= PAGE TEXT =
──────

The opinion of the court was delivered by: James E. Boasberg United States District Judge


This case presents the question of how much of a dismissed False Claims Act suit should remain under seal. Relator Thomas Durham and the United States have different opinions. Under the applicable six-factor analysis the caselaw prescribes, the Court believes the Government has the better argument.


Relator Thomas Durham filed this action on November 15, 2010, under the False Claims Act, 31 U.S.C. § 3729, et seq., alleging that his employer, Prospect Waterproofing Company, had falsely certified its payrolls, which resulted in the submission of fraudulent claims for payment. Compl., ¶¶ 18, 20. Pursuant to the qui tam provisions of the FCA, Relator filed this matter under seal so the United States could investigate these allegations. After the Government completed its investigation, it declined to intervene, and on August 17, 2011, Relator filed a Notice of Entry of Voluntary Dismissal Without Prejudice. ECF No. 9. He also requested that the Court allow the case to remain under seal permanently. See id. The United States consented to the voluntary dismissal but objected to Relator's request to keep the case under seal. ECF No. 10. The Government instead asked that the pleadings that do not reflect its investigative efforts -- i.e., the Complaint, Relator's Voluntary Dismissal, and the United States' Consent to Entry of Voluntary Dismissal -- be unsealed. See id. This Court ordered on August 23, 2011, that the parties submit supplemental briefings on the sealing issue, which has now been completed.

──────

= EXTRACTED MATERIAL =
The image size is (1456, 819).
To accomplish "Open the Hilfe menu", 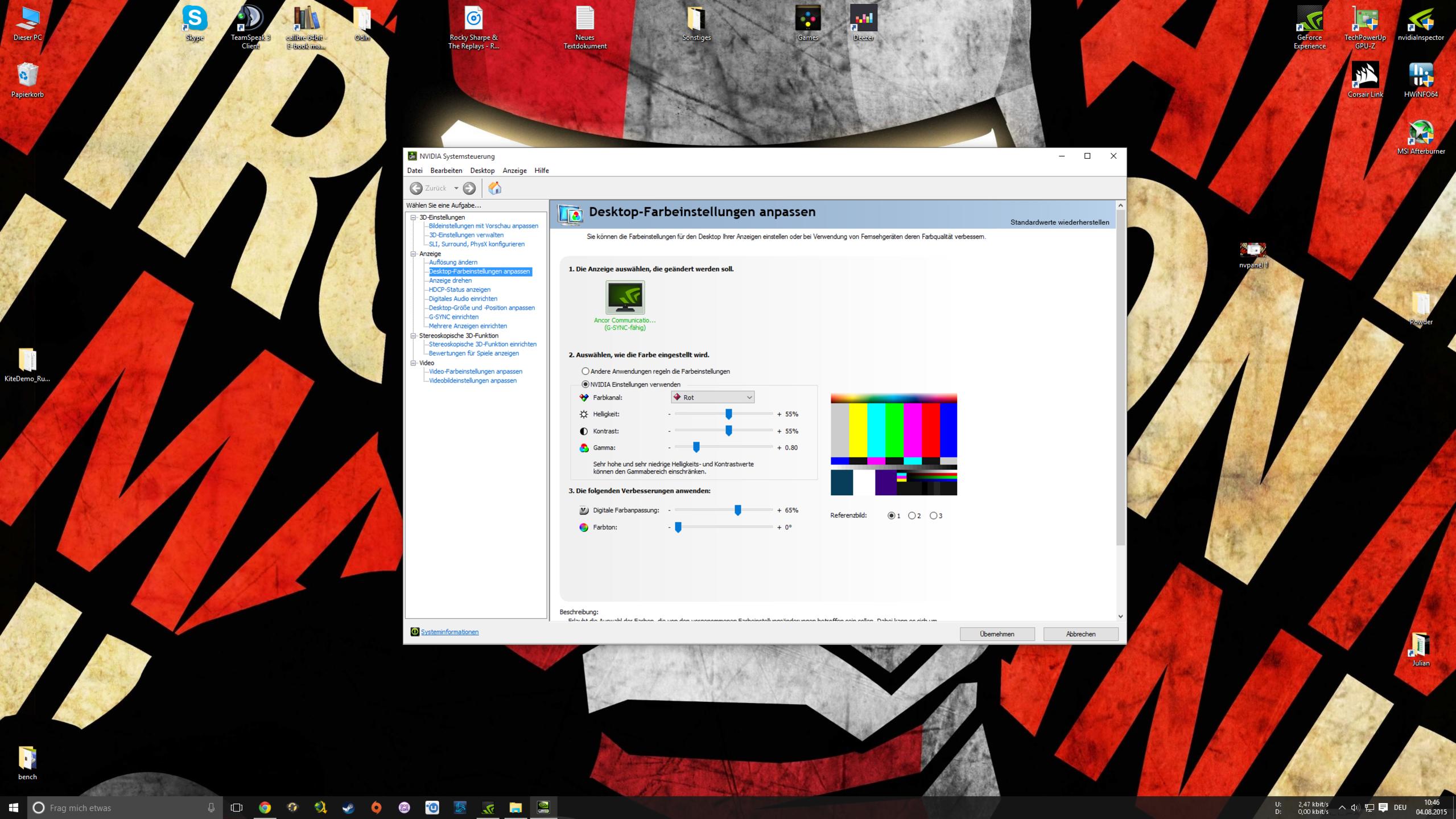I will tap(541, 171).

──────

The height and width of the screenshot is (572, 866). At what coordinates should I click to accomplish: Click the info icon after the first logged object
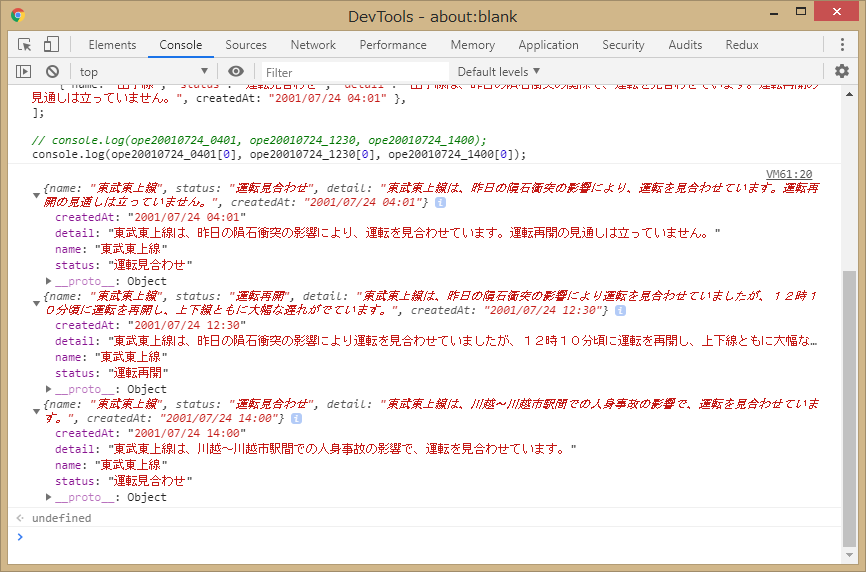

──────

Continue the court opinion on sealing the dismissed False Claims Act suit, starting after the last sentence of that text.

In this Circuit, when evaluating whether to seal case pleadings, "the starting point . . . is a 'strong presumption in favor of public access to judicial proceedings.'" EEOC v. Nat'l Children's Ctr., 98 F.3d 1406, 1409 (D.C. Cir. 1996) (quoting Johnson v. Greater Southeast Cmty. Hosp. Corp., 951 F.2d 1268, 1277 (D.C. Cir. 1991)). The D.C. Circuit has articulated "'six factors that might act to overcome this presumption of public access.'" United States ex rel. Schweizer v. Oce, N.V., 577 F. Supp. 2d 169, 171 (D.D.C. 2008) (quoting EEOC, 98 F.3d at 1409). These six factors are:

(1) the need for public access to the documents at issue; (2) the extent of previous public access to the documents; (3) the fact that someone has objected to disclosure, and the identity of that person; (4) the strength of any property or privacy interests asserted; (5) the possibility of prejudice to those opposing disclosure; and (6) the purposes for which the documents were introduced during the judicial proceedings.

EEOC, 98 F.3d at 1409 (citing United States v. Hubbard, 650 F.2d 293, 317-22 (D.C. Cir. 1980)). The Court will examine them in turn.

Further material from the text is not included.